Lotted alongside cloisonné vases, tea bowls and bronze buddhas, the artistry of the armourer was fully recognised. An iron Nanban helmet, made in the form of a European hat in the early Edo period when the first westerners were visiting Japan, reached $220,000 (£183,335), while a complete 17th-18th century purple-laced Japanese armour took $200,000 (£166,665).
And then at Sotheby’s in London on July 5, (as discussed in News Digest, ATG No 2302), what was widely reckoned to be the best complete suit of European armour to appear at auction since the Hever Castle sale in 1984 appeared in a Treasures auction alongside silver and other works of art from the Prince of Prussia to sell for £880,000.
That result is thought to be an auction record for 17th century armour.

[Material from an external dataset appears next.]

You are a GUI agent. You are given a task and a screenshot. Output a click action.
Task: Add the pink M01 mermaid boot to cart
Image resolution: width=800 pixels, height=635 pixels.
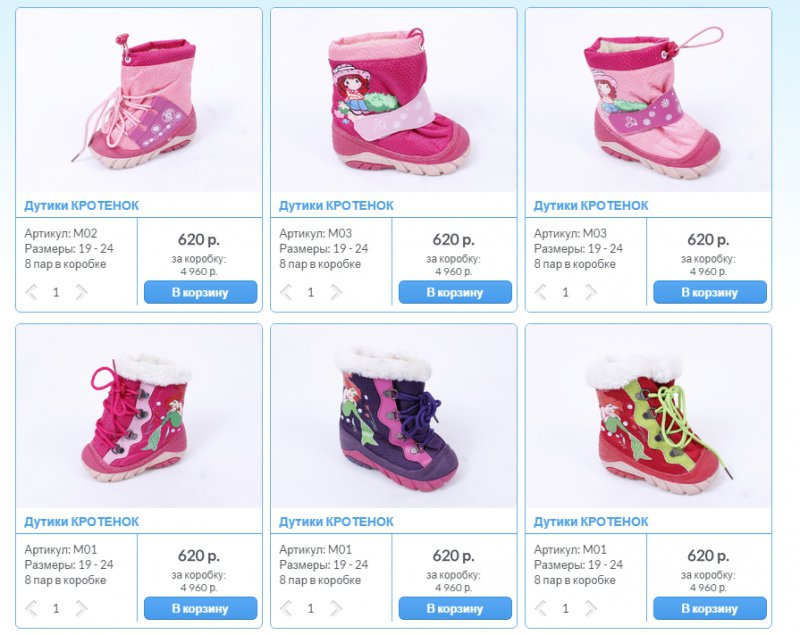(x=201, y=608)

Placing armour among sculpture and Old Masters certainly opens it up to a much wider audience of potential buyers, but the same criteria apply as would in a more specialised auction. This was a high-quality armour, probably made in Milan c.1600 for the Elector of Brandenburg, with an ownership history from that time.
These are all vital credentials, but above all it appeared to be complete and mostly unaltered. Whereas almost every suit of armour that comes on the open market has to be catalogued as ‘composite’, with missing parts replaced at various times, this remained much as it had come from the maker.